> [WHAT THE TASK ASKS] When you spot the word "computer" in a line of the data below, copy that line.

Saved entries
*** Begin section ***

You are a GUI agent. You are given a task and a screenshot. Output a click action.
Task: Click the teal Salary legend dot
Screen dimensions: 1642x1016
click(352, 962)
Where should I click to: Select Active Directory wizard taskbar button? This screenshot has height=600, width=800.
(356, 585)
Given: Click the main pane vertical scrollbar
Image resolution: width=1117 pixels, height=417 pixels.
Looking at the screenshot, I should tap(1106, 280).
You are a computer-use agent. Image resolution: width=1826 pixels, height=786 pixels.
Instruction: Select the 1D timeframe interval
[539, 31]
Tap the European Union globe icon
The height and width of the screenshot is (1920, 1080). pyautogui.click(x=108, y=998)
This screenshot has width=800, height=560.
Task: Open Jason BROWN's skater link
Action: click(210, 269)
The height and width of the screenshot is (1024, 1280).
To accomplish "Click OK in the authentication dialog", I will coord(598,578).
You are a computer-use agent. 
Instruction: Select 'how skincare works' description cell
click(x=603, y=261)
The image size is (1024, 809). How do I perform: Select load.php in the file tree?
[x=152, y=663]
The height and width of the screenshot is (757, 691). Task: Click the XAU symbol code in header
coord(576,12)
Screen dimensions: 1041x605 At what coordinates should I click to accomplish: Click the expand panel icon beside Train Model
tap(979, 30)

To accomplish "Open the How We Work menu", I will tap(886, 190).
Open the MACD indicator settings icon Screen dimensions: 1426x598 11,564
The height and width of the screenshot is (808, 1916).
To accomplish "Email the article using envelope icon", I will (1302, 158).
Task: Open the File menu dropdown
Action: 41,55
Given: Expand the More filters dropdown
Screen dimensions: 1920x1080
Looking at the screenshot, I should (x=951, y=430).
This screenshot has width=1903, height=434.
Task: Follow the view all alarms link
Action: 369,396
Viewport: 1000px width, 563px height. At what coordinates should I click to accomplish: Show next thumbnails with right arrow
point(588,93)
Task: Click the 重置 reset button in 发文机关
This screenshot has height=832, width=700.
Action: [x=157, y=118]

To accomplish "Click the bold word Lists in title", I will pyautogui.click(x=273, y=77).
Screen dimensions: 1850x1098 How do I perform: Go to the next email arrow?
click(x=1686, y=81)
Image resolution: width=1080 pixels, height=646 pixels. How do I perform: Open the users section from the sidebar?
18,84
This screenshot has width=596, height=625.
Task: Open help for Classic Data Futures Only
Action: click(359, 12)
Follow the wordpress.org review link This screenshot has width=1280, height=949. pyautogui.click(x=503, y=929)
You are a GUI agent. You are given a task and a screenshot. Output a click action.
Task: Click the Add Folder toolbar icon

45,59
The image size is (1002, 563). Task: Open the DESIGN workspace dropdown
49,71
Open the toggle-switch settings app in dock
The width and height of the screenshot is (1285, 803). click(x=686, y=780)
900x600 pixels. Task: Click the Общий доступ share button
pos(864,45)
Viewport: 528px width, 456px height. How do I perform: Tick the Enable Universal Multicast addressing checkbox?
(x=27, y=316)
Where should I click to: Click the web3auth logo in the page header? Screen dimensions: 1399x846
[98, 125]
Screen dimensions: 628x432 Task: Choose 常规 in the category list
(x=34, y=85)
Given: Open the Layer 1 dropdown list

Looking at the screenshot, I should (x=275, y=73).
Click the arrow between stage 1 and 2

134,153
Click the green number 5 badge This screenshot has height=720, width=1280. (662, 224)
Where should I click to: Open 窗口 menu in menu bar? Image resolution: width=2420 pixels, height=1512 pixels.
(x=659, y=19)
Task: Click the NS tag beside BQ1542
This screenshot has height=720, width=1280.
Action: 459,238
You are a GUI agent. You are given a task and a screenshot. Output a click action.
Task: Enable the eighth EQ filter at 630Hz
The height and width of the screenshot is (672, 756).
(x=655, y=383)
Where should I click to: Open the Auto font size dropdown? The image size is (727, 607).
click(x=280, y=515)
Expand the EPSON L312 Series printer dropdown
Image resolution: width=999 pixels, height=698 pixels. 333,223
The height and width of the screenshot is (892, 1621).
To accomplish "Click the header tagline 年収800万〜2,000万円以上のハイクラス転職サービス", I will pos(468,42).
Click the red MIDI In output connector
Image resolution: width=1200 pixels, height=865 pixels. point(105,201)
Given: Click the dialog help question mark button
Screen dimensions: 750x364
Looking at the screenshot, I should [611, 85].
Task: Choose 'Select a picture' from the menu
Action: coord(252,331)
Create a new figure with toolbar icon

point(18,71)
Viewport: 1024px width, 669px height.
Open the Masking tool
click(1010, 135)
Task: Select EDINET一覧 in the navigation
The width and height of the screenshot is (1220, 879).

*** End section ***

> [SOLUTION]
You are a computer-use agent. Image resolution: width=1826 pixels, height=786 pixels.
You are a computer-use agent. 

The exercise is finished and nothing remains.